[Stored items]
____

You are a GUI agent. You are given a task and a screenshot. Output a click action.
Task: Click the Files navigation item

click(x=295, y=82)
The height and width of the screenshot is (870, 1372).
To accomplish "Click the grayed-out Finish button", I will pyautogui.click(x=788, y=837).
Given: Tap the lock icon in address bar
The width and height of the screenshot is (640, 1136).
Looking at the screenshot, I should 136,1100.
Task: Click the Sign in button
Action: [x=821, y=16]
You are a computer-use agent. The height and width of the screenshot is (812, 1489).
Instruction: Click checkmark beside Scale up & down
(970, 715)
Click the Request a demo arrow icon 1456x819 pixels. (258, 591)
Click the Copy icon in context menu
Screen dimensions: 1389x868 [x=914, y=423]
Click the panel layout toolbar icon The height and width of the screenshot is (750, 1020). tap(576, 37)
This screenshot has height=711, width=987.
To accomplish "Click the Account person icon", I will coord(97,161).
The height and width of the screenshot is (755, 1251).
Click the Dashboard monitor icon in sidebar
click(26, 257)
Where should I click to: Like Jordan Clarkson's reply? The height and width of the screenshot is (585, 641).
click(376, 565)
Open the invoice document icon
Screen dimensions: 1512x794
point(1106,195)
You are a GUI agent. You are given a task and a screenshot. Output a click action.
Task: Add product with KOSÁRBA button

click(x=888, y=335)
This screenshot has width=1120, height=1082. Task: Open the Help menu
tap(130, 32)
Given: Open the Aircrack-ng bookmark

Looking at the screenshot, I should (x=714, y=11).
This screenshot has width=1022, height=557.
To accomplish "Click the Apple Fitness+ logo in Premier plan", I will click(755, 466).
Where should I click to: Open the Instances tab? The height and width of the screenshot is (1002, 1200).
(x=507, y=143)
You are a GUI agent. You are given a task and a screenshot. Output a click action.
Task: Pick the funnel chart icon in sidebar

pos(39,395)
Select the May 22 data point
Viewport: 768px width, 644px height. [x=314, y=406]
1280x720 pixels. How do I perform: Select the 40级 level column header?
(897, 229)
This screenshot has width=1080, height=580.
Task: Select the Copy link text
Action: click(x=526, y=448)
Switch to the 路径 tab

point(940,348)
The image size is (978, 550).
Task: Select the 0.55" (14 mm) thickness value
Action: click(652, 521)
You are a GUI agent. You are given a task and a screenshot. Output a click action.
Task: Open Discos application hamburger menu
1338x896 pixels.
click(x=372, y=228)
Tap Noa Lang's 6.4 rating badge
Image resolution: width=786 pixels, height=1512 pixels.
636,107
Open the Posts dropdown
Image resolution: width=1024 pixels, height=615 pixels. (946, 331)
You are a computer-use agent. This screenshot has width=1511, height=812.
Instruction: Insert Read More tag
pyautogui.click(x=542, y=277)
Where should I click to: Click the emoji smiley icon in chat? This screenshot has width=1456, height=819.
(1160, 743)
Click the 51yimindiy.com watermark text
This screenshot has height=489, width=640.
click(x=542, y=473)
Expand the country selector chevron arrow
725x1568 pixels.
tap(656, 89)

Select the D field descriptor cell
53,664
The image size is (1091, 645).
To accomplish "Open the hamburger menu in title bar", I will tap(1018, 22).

____

_EXERCISE INSTRUCTIONS_: Only lines with the word "will" are wanted, so copy each one from the records.

_RESULT OF THE EXERCISE_:
To accomplish "Click the grayed-out Finish button", I will pyautogui.click(x=788, y=837).
To accomplish "Click the Account person icon", I will coord(97,161).
To accomplish "Click the Apple Fitness+ logo in Premier plan", I will click(755, 466).
To accomplish "Open the hamburger menu in title bar", I will tap(1018, 22).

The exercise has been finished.